<<<<

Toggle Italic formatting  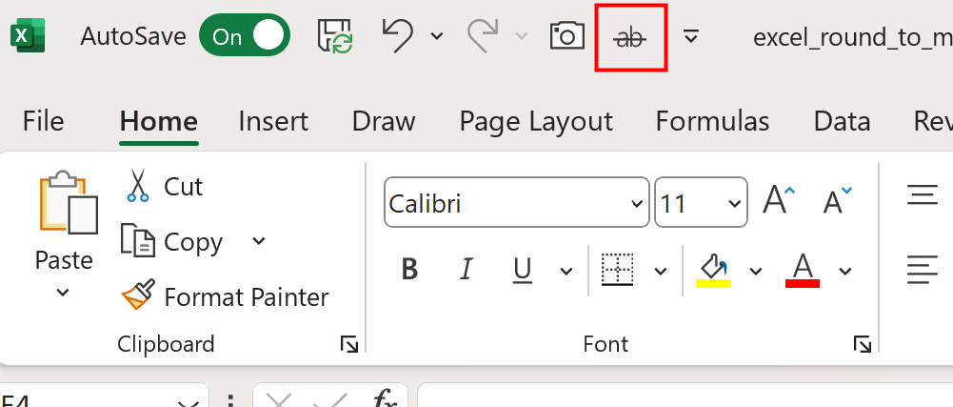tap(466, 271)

>>>>
<<<<

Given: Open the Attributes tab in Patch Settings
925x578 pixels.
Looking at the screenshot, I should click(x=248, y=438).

>>>>
<<<<

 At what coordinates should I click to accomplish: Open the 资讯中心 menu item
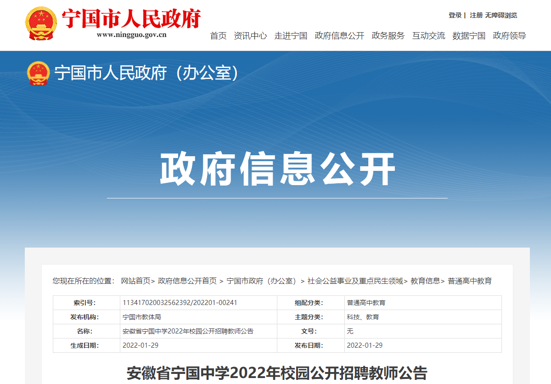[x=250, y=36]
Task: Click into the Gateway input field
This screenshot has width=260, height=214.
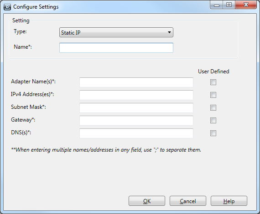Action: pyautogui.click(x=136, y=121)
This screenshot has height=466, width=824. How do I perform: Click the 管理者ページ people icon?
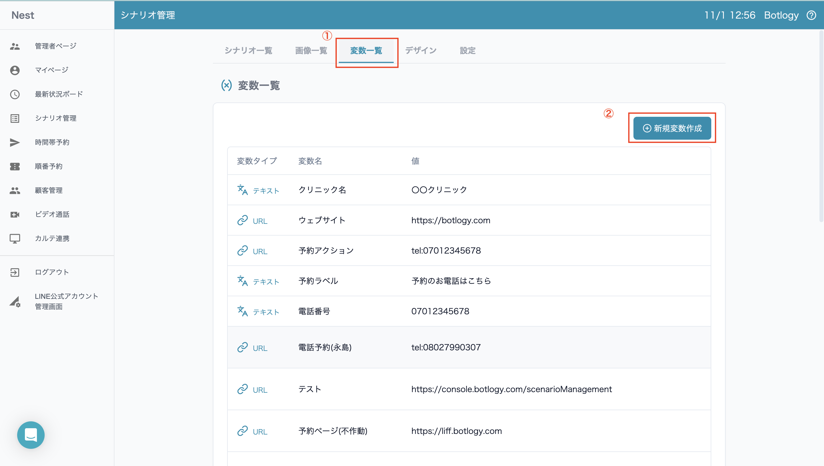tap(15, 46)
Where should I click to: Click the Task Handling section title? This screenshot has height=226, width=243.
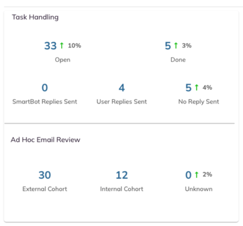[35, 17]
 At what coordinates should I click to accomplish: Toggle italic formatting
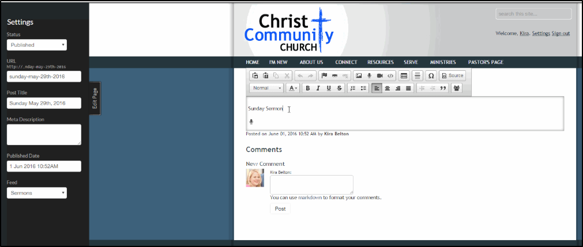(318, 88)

>>>>

### EXERCISE PROMPT
Can you turn the lines of the records, starting with the line that contains "Task: Click into the Gateway input field" and going on through the line that contains "tap(15, 46)", into a numbered list with any blank lines dropped and the pictures left out?

### ANSWER FOR THIS EXERCISE
1. Task: Click into the Gateway input field
2. This screenshot has width=260, height=214.
3. Action: pyautogui.click(x=136, y=121)
4. This screenshot has height=466, width=824. How do I perform: Click the 管理者ページ people icon?
5. tap(15, 46)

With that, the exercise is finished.